Immerhin: Der gründliche Kampf gegen das Tabu hat das Land verändert, vor allem die Jungs. Auch wenn Alice Schwarzer dementiert: Ein Teil der deutschen Männer hat seither Spuren sexueller Reife entwickelt, die untrennbar verknüpft ist mit einem fairen Frauenbild. Die erzieherische Kraft des großartigen Rollenspielers David Bowie, der vorige Woche starb, ist dabei übrigens nicht zu unterschätzen. Beim mühsamen Kultivieren der Sexualität bleibt dem deutschen Mann noch viel zu üben, doch global darf er sich als halbwegs fortschrittlich betrachten. Denn anderswo auf der Welt herrscht oft das Tabu mit all seinen Kollateralschäden.

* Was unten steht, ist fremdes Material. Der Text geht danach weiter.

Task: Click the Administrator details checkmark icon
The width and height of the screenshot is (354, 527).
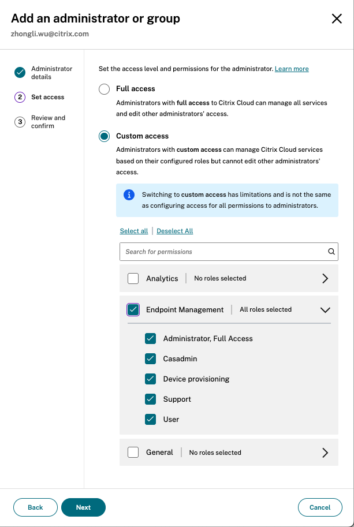Action: tap(20, 72)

Bis auf die Tantriker, die Körper und Lust feiern, setzen die Weltreligionen bis heute auf Verbote beim ewigen Reizthema.

Die einen predigen Schleier, die anderen Zölibat, zuverlässig wird Aggression erzeugt oder Missbrauch begünstigt wie aktuell bei den Regensburger Domspatzen; immer ist was schmutzig oder unnormal, und am Ende geht es zu oft ums Patriarchat. Aufgeklärte Sexualität aber braucht Männer, die Macht teilen.

Warum sind diese modernen Männer so selten zu sehen?

Warum greifen sie nicht allerorten ein, sobald Frauen behelligt werden?

Sexualisierte Gewalt ist nicht nur Thema von Polizei und Frauen, sondern auch von Männern und Männern. Die Aufgeklärten dürfen, nein, müssen Geschlechtsgenossen mit Tendenzen zum Kontrollverlust jederzeit klarmachen, wo die Grenzen sind.

Wie damals braucht das Land vermehrt Aufklärungsunterricht – tabufrei, humor- und respektvoll, aber gnadenlos deutlich.